For Lorenzana, there is a similar preoccupation with challenging painting’s traditions. The Heads works emerged as the artist’s most recent series and plays upon portraiture’s art historical tradition. Earlier sketches like Mr Swabe (2014) or Drawing 2 (2016) already reveal Lorenzana’s preceding interest in distorting the genre as he renders impish and unsettling portraits of circus characters. In his intimate 2024 series, Lorenzana departs from mimesis, opting instead to strip down, warp, and rebuild the sitter until they become completely abstracted. What remains are large, colourful, rectangular heads that occupy almost the entirety of the canvas.
In contrast to Chun, Lorenzana’s practice is entirely self-taught. His professional background in public administration and in the Philippine Senate makes him keenly attuned to people. This social intelligence is perhaps what informs his portraiture such that no two depictions are the same. Each is unique in the subtleties of colour and facial features. Some of his subjects are actual people, while others remain fictional. Inevitably, however, the complete anonymisation of each (real or fake) sitter’s physiognomy further augments Lorenzana’s interest in the nonrepresentational, transcending form and meaning.

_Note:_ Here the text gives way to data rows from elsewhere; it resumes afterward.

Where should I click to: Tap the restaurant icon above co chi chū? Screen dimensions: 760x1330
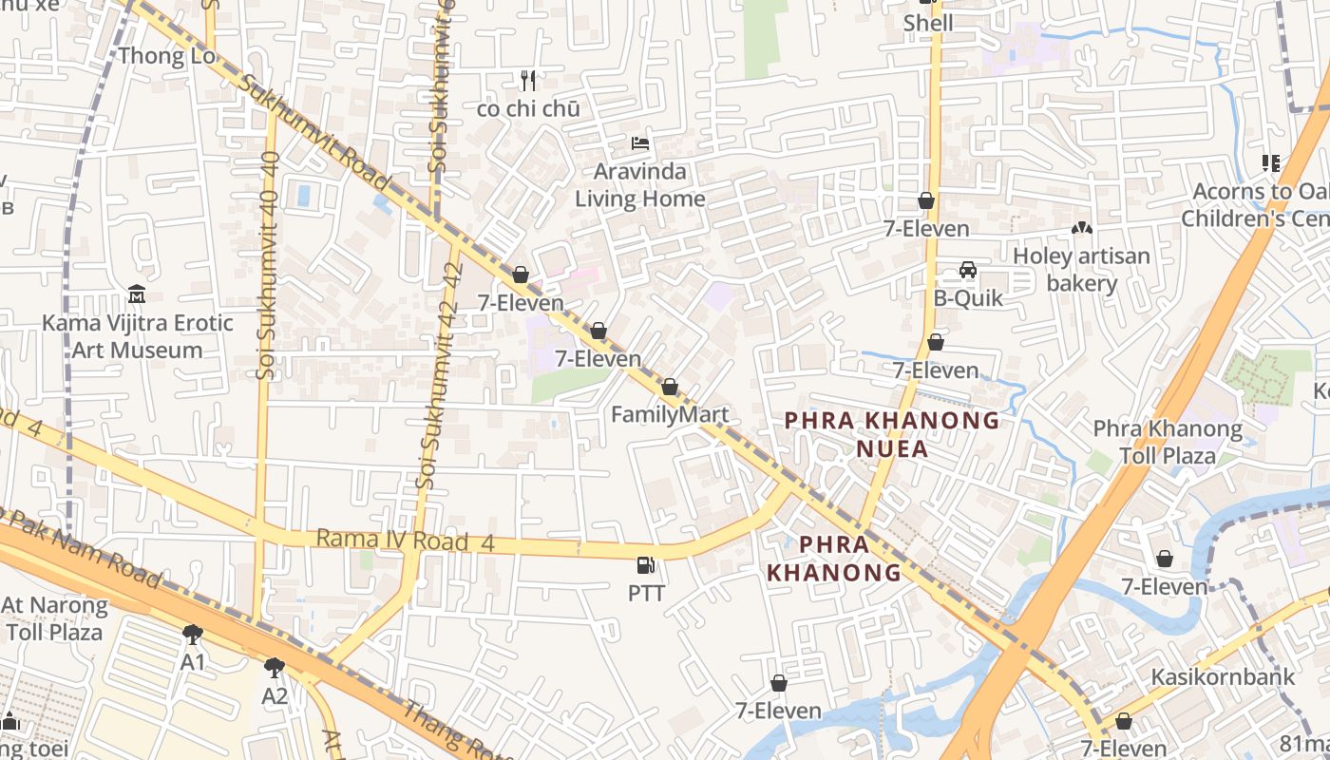(528, 81)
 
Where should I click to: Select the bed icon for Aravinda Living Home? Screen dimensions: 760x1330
(640, 144)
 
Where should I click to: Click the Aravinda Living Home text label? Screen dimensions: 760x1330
(640, 185)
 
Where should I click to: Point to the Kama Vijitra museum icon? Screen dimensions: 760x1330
(137, 294)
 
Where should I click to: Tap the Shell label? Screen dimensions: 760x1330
(928, 23)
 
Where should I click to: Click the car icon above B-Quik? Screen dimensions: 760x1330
(968, 270)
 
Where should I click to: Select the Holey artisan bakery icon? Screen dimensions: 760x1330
(1081, 229)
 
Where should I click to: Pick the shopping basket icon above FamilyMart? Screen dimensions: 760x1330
(670, 387)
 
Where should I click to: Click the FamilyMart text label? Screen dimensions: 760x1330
(670, 414)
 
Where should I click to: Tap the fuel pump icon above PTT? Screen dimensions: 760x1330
(646, 565)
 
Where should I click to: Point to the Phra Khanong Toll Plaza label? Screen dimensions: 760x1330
(1168, 442)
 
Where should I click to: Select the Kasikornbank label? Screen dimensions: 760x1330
(1223, 677)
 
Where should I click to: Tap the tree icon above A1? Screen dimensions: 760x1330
(193, 634)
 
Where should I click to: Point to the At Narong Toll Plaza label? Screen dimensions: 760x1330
(54, 618)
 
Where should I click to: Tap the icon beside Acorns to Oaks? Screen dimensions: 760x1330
(1271, 163)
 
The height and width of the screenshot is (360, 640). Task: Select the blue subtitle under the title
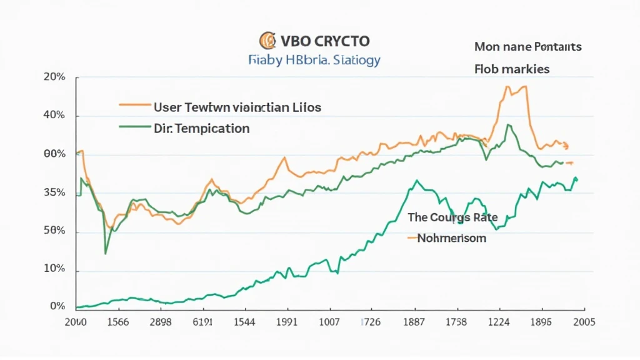314,61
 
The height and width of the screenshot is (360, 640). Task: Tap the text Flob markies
512,69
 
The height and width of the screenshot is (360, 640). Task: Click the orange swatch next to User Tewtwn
134,106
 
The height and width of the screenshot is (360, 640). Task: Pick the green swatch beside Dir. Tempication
134,127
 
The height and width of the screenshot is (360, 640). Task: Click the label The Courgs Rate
452,218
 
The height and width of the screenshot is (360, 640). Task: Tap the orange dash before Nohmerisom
411,238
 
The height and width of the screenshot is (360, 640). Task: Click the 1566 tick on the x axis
114,322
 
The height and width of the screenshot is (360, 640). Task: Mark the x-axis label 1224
498,322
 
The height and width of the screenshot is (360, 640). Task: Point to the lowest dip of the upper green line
105,253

Chun and Lorenzana’s joint works, CCxLL, riff on one another’s exploratory painting strategies. Chun uses his characteristic masking method to create Baconian demarcations of space, with bold angular bands adding depth against dark backgrounds. The bold angular bands imbue a sense of depth against the black backgrounds. Subtly rendered lines evoke landscapes, endowing a meta-like quality to the composition and engaging with the legacy and reinterpretation of tradition. Lorenzana’s signature heads, scaled down and scattered throughout the composition, rework the painterly surface in an almost disorienting manner. The visages’ undulating pattern, rendered in vivid colours, juxtapose the composition’s otherwise dark aura. In these co-authored works, Chun and Lorenzana push the boundaries of painting as a medium, creating pieces that are simultaneously elegant, intricate, and rich in meaning.